= Pacific Light Cable Network =

Submarine cable system in the North Pacific Ocean

The Pacific Light Cable Network (PLCN) is a cable system in the Pacific Ocean spanning approximately 13000 kilometers. Partners in the project include Meta Platforms (then known as Facebook) and Google.

The PLCN cable system's initial capacity consists of 6 fiber pairs with a bandwidth of 24 Tbps per fiber pair, totaling 144Tbps for the entire cable system.

==Landing points==
Its landing points are:
- Baler, Philippines
- Toucheng, Taiwan
- El Segundo, California, in the United States
Cancelled:
- Deep Water Bay, Hong Kong

===History===
Pacific Light Data Communication Co. Ltd (PLDC), together with Google and Meta Platforms initiated the project in 2015. By March 2018, the cable system has landed in Deep Water Bay in Hong Kong but its use was subsequently cancelled.
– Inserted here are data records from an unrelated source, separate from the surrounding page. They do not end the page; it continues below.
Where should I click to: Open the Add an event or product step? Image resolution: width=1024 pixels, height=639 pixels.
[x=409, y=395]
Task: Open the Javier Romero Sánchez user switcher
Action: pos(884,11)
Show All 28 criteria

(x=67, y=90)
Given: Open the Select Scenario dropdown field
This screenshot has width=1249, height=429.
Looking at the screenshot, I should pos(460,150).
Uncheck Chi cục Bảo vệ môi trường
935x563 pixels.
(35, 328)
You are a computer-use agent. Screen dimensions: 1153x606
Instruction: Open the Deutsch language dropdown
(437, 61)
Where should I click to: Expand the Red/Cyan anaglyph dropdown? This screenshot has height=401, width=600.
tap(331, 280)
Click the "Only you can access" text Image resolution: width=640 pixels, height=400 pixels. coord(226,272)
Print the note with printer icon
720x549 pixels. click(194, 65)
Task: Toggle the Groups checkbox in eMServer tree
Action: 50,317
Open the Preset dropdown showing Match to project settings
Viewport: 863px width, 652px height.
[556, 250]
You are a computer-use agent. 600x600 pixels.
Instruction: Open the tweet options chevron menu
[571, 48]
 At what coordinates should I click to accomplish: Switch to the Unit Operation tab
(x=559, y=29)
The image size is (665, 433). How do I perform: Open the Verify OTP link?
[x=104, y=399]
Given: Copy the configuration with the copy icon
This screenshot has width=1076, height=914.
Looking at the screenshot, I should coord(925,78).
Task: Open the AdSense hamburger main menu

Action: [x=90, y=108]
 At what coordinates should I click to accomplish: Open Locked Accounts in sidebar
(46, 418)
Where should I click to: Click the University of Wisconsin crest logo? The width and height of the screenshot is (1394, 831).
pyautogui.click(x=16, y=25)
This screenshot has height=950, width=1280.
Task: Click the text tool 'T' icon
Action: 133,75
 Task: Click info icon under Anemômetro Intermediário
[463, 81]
In 2019, it was reported in The Wall Street Journal that U.S. officials were seeking to block the cable citing national security concerns. This comes after a broad shift in U.S. policy towards Chinese participation in telecommunications infrastructure, of which the campaign against Chinese technology giant Huawei is a prominent example.
In June 2020, The Committee for the Assessment of Foreign Participation in the U.S. Telecommunications Services Sector (also known as Team Telecom) recommended to grant and deny portions of the application. It recommended denying specifically the direct United States-Hong Kong connection and participation by PLDC and its China-based parent entity Dr. Peng Telecom & Media Group Co., Ltd. and it recommended granting the application as far as connections between the U.S., Taiwan and the Philippines are concerned, subject to Google and Meta Platforms entering into mitigation agreements with the U.S. government. By December 2021, National Security Agreements had been entered into by the U.S. government with Google and Meta Platforms, with the licenses granted in January 2022.